1. Biting your tongue when the desire to contradict strikes you and give some things a pass
2. Picking your battles instead of jumping on every small discrepancy in your wishes
3. Actively and politely listening to a less than interesting story because you spouse is enjoying telling it
4. Putting some oomph into your effort to make the best of an activity that you would rather not be doing if it is for your spouse

I am not suggesting that any spouse continuously do things that they truly dislike for the sake of the other, but only that they not be the reason the experience is ruined for the one they love. If an activity requires a partner like tennis for example and you maybe don't enjoy the sport all that much but your spouse does, offer to sacrifice a little of your time to make it happen for them. Your spouse likely knows you don't like it very much and your effort is lovingly all for them so your positive attitude anyway establishes goodwill and appreciation that is needed to rebuild the love and goodwill. 

A positive attitude is a big part of the quality in quality time. 

I took a shopping stroll with my wife on Virginia Beach last week for mother's day. She didn't seem to be having much fun so I took the lead and we went into an arcade, won some tickets and got a silly prize with our tickets that we laughed about together for a half hour. SHe has later told the story about that impromptu arcade visit and silliness later to many friends and family members. Those stories she was telling had her lit up when she told them and had her friends laughing with her as well. The whole experience makes her life a little richer.

Then I suggested we get ice cream which she likes and then I steered her away from the shopping and out to the beach. Next I suggested a coffee at a place with a great atmosphere and an extra gorgeous view of the ocean.

When I took the lead even though it was "her day (mother's day) she loved it as if I unburdened her from making the decisions of what we would do on her day. 

I think my wife had a fear she was boring to me and herself and those thoughts had her feeling pressure of a good outcome to decide what we would do. My taking the lead unburdened her making those decisions and she was relieved and we had a nice time from my efforts to make the best of what we had to work with in the moment. 

Had I instead adopted a lousy attitude and did not do my best during this process, we would have squandered another opportunity to connect emotionally even in a romantic place on a special day. 

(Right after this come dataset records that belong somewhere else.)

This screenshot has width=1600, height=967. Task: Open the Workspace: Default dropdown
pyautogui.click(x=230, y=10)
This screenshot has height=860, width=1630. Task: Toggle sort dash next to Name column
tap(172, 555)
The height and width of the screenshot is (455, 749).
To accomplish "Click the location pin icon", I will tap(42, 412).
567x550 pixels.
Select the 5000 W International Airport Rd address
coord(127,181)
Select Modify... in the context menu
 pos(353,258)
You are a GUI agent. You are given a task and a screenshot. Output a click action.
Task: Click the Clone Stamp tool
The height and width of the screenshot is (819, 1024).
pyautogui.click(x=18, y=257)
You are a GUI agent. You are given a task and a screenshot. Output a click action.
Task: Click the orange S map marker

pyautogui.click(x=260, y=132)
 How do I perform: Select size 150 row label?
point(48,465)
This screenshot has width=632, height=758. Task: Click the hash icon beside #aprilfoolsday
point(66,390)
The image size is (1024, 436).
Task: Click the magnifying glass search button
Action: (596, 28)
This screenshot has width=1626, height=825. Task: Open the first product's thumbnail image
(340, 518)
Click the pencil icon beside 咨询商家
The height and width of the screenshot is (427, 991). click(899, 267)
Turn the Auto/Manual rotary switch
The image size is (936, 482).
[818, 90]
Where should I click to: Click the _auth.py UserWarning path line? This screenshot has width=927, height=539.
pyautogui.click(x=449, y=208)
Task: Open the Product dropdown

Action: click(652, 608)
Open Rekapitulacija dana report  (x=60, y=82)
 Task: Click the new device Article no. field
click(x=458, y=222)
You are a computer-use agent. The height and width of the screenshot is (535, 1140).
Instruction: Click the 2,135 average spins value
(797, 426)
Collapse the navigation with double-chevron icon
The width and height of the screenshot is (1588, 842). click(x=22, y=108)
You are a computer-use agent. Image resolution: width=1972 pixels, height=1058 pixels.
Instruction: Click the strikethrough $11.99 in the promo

I also took a few of her inevitable cell phone calls from my daughter who was on the beach with some friends and handled them for her so she could relax more. 

Was I a little annoyed that my wife is predictable about wanting to stroll the shops and then not enjoy it? Sure. Did I let it show? Nope. Is that "faking it til we made it" out of that situation with some effort and an agreeable attitude. I think so and it paid off handsomely for both of us and it was clearly a conscious choice that I made to "fake it til we made it" thru together in a loving way


----------



## Julius Beastcavern (May 11, 2015)

thread the needle said:


> Although the cliché I used elsewhere on the forum today and you use above is rather glib, some of the elements of "fake it 'til you make it" are very helpful to rebuild goodwill and love in a marriage when it is in very short supply.
> 
> Some of the helpful elements are
> 
> ...


I totally agree with you and experienced some of the same feelings, good to know I am not alone!


----------



## thread the needle (May 4, 2015)

ConanHub said:


> I liked a lot of your points but loved cooking together!


We are grateful to have stumbled upon the stunningly HIGH QUALITY time and countless memories cooking together creates. 

The emotional connection of the teamwork, exploration, experimentation, purpose, pleasure and nourishment that cooking involves is one of the best opportunities to rekindle romance even if one or both spouses are complete culinary dopes in the kitchen. 

Even the laughter from failures is an aphrodisiac.

I can not stress enough, the opportunities to connect at the stove and mixing bowl. 

It is so easy, the opportunities are plentiful, necessary, can be low key or a huge undertaking and on the most base level is fulfilling a basic need for survival provided to your loved one with your own hands. 

Cooking together is so erotic. If you do it right, you are licking things of each other and moaning and the deliciousness and raw pleasure. 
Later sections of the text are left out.